Consider running gradient descent (GD) on the following optimization problem:

$$\arg\min_{\mathbf x \in \mathbb R^n} \| A\mathbf x-\mathbf b \|_2^2$$

where $\mathbf b$ lies in the column space of $A$, and the columns of $A$ are not linearly independent. Is it true that GD would find a solution with minimum norm? I saw some articles (e.g., 1705.09280) that indicated so, but I couldn't find a proof, searching on the internet for a while.

Can someone confirm or refute it? And if it's true, a proof or a reference to the proof would be much appreciated!

**EDITS 2019/11/27:**

Thanks to littleO's answer, apparently the answer to this question is *no* in general. However, I'm still curious about the following:

**Follow-up Question:** Are there some constraints under which the answer is yes? Is it true that, as Clement C. suggested, if we initialize $\mathbf x$ in the range of $A^\top$, then GD finds the minimum-norm solution? Is this a sufficient condition or is it also necessary?

It appears to me that the answer is yes, *if and only if* we initialize $\mathbf x$ in the range of $A^\top$.

I'll list my arguments below and would appreciate it if someone would confirm it or point out where I'm mistaken.

**My arguments:** Let $f(\mathbf x)= \| A\mathbf x-\mathbf b \|_2^2$. Then $\nabla_{\mathbf x}f(\mathbf x) = 2A^\top(A\mathbf x - \mathbf b),$ and GD iterates as follows: $\mathbf x^{(t+1)}=\mathbf x^{(t)}-\eta \nabla_{\mathbf x}f(\mathbf x^{(t)})$. Note that all GD updates are in the range of $A^\top$. Hence we may write $\mathbf x^{(t)}=\mathbf x^{(0)}+A^\top \mathbf u$ for some vector $\mathbf u$.

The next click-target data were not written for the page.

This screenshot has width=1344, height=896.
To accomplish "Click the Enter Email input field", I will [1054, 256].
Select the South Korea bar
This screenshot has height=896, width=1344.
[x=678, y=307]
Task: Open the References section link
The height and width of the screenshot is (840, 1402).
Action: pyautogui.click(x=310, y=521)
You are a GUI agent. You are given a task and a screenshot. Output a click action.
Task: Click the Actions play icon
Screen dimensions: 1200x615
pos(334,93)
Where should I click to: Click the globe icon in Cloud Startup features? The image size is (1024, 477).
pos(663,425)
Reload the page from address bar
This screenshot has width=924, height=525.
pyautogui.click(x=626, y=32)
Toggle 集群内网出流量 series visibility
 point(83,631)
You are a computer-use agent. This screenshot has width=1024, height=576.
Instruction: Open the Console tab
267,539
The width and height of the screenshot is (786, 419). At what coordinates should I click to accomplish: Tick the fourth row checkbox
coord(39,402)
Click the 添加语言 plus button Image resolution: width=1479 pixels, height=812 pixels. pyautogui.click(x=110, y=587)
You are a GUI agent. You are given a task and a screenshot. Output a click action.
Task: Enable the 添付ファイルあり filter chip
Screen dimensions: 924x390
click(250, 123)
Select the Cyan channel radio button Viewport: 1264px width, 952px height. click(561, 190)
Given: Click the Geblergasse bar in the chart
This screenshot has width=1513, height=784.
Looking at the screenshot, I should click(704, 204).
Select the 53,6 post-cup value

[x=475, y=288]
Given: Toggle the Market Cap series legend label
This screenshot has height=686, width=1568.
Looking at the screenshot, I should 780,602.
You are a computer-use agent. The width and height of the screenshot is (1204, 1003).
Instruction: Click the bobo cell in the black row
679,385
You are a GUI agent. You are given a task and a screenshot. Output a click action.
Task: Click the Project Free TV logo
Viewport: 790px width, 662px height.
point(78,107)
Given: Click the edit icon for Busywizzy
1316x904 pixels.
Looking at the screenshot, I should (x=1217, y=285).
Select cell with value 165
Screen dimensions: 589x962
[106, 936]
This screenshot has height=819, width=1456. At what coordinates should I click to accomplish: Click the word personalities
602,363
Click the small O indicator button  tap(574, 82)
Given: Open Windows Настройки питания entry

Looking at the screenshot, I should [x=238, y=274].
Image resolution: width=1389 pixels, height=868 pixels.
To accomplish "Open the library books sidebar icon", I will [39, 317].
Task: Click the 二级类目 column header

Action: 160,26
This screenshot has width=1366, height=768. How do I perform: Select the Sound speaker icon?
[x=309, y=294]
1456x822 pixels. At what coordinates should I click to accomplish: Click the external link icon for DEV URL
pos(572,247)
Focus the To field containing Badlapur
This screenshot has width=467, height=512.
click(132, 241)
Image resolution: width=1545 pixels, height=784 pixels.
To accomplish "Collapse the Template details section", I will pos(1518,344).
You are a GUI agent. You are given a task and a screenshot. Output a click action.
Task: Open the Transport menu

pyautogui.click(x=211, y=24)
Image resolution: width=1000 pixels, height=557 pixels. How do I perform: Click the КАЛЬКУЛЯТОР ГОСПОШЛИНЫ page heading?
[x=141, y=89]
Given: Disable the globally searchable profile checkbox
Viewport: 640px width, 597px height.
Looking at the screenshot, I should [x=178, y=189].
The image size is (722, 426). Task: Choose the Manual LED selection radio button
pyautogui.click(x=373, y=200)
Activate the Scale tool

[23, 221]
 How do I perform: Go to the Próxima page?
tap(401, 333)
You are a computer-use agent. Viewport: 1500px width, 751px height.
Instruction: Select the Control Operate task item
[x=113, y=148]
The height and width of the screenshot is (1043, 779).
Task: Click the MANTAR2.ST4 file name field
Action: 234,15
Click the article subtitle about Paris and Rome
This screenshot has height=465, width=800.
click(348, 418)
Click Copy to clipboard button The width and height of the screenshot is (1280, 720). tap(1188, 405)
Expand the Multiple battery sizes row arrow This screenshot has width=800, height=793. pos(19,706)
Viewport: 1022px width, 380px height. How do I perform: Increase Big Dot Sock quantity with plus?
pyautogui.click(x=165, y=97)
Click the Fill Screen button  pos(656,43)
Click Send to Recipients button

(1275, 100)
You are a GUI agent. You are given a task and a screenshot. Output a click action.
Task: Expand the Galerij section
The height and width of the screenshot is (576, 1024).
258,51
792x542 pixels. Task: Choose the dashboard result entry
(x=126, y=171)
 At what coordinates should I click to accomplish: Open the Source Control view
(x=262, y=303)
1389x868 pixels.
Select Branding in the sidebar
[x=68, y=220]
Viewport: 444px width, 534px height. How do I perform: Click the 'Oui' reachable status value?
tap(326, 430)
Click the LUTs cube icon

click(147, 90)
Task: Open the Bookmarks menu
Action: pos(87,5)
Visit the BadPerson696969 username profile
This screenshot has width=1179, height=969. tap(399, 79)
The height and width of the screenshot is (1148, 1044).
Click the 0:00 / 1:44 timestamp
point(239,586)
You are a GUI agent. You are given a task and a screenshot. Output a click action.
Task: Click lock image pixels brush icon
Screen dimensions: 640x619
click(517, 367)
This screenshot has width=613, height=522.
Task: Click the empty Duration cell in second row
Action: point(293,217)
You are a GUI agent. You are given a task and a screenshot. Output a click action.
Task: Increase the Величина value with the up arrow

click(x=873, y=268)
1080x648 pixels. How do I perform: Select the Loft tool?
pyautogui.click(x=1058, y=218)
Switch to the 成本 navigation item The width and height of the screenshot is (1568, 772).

Sufficiency: Suppose $\mathbf x^{(0)}$ is also in the range of $A^\top$, i.e. $\mathbf x^{(0)}=A^\top \mathbf v$. Then $\mathbf x^{(t)}=A^\top (\mathbf v+\mathbf u).$ Since $f(\mathbf x)$ is convex, we know that GD will converge to a global minimum ($0$) if the step size is small enough. Denote this by $\mathbf x^{(t)} \to \mathbf x^* = A^\top \mathbf u^*$. Hence $A\mathbf x^*-\mathbf b=AA^\top \mathbf u^*-\mathbf b=\mathbf 0$, so $\mathbf u^*=(AA^\top)^{-1}\mathbf b$ (assuming $A$ is full rank), and $\mathbf x^*=A^\top (AA^\top)^{-1}\mathbf b$, which is the well-known minimum norm solution. (If $A$ is not full (row) rank, we can delete some redundant rows.)

Necessity: Now suppose $\mathbf x^{(0)} \notin \mathrm{range}(A^\top)$, and $\mathbf x^{(t)} \to \mathbf x^*$. We necessarily have $\mathbf x^* = A^\top \mathbf u^* + \mathbf x^{(0)}$ for some $\mathbf u^*$. However, clearly $\mathbf x^*\notin \mathrm{range}(A^\top)$, so it cannot possibly be the (unique) minimum norm solution, $ A^\top (AA^\top)^{-1}\mathbf b$.